## PROBLEM TO WORK ON
Transcribe the line holding "Screen dimensions: 872x618" together with every line after it, through the end of the records, exactly and with no pictures.

## PROVIDED INFORMATION

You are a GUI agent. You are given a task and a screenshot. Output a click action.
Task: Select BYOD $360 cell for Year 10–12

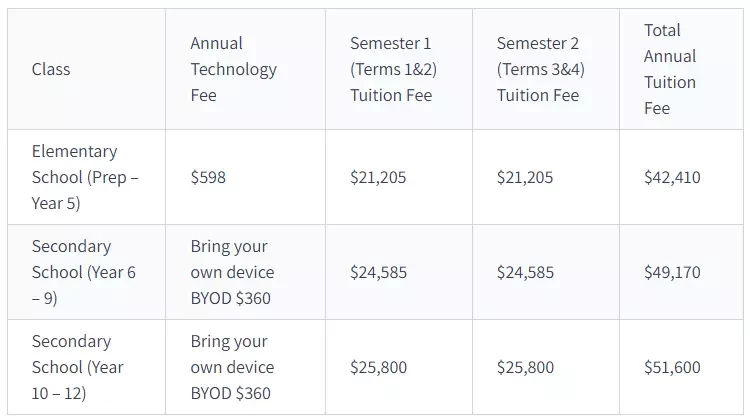[x=245, y=367]
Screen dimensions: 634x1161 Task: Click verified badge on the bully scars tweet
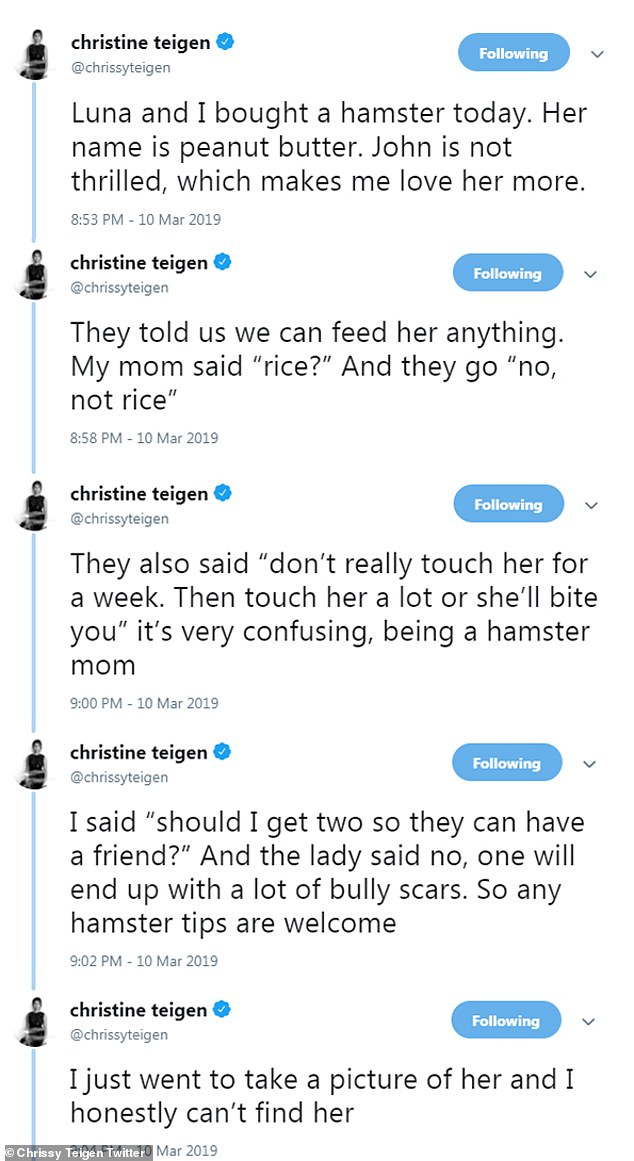pyautogui.click(x=223, y=751)
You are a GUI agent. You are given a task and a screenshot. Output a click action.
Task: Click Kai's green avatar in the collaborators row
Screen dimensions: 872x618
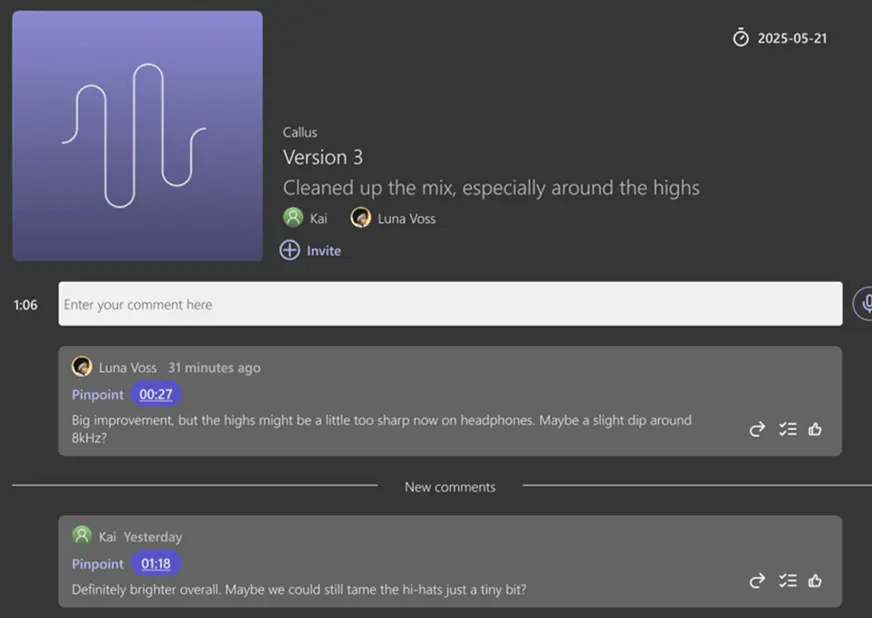click(293, 218)
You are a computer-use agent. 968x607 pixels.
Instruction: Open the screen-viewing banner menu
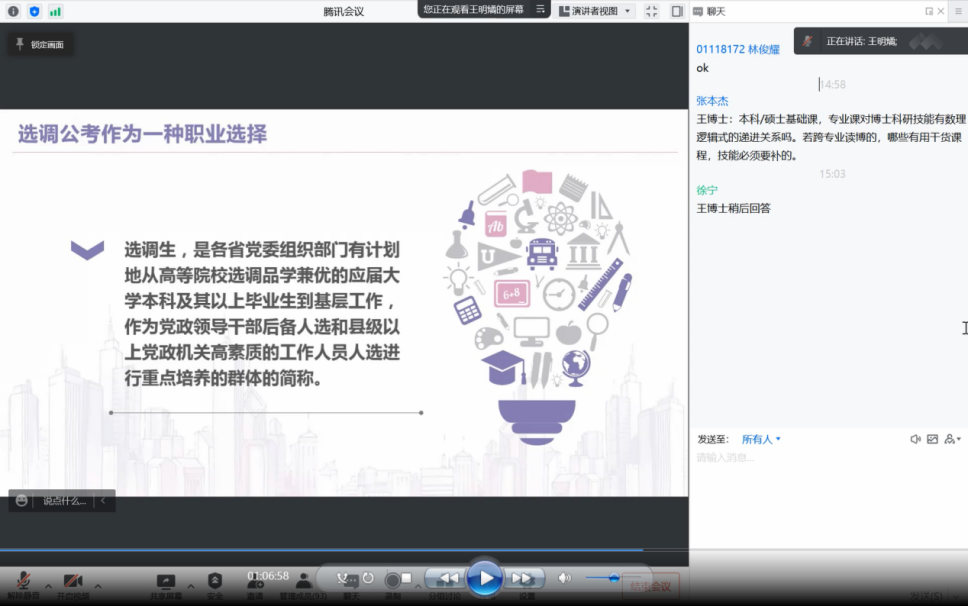pyautogui.click(x=541, y=9)
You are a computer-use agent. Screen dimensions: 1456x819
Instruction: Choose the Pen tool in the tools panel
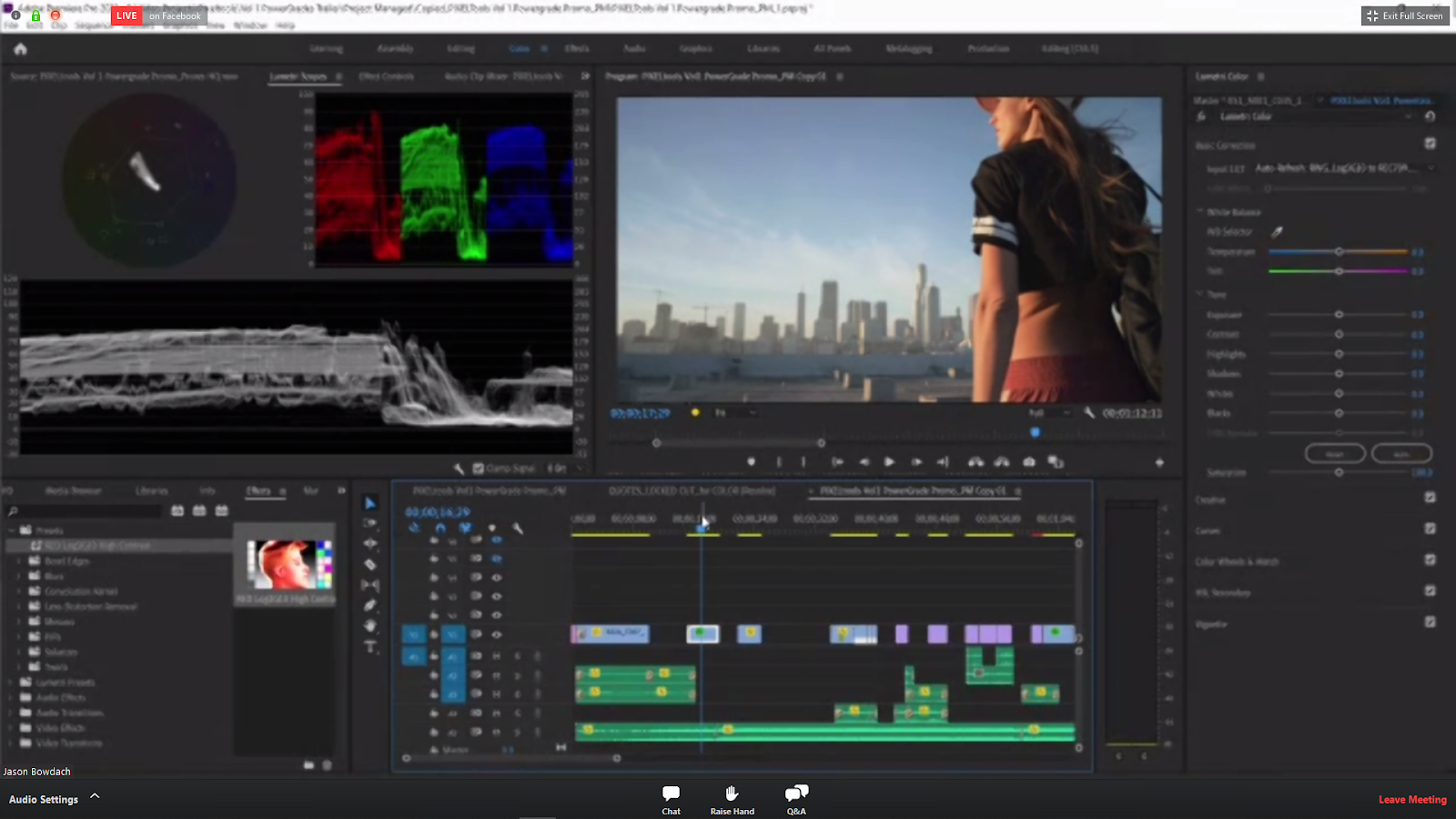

## PROBLEM SOLUTION
Screen dimensions: 872x618
click(293, 218)
You are a computer-use agent. 968x607 pixels.
Instruction: Open the screen-viewing banner menu
pyautogui.click(x=541, y=9)
You are a computer-use agent. Screen dimensions: 1456x819
Instruction: Choose the Pen tool in the tools panel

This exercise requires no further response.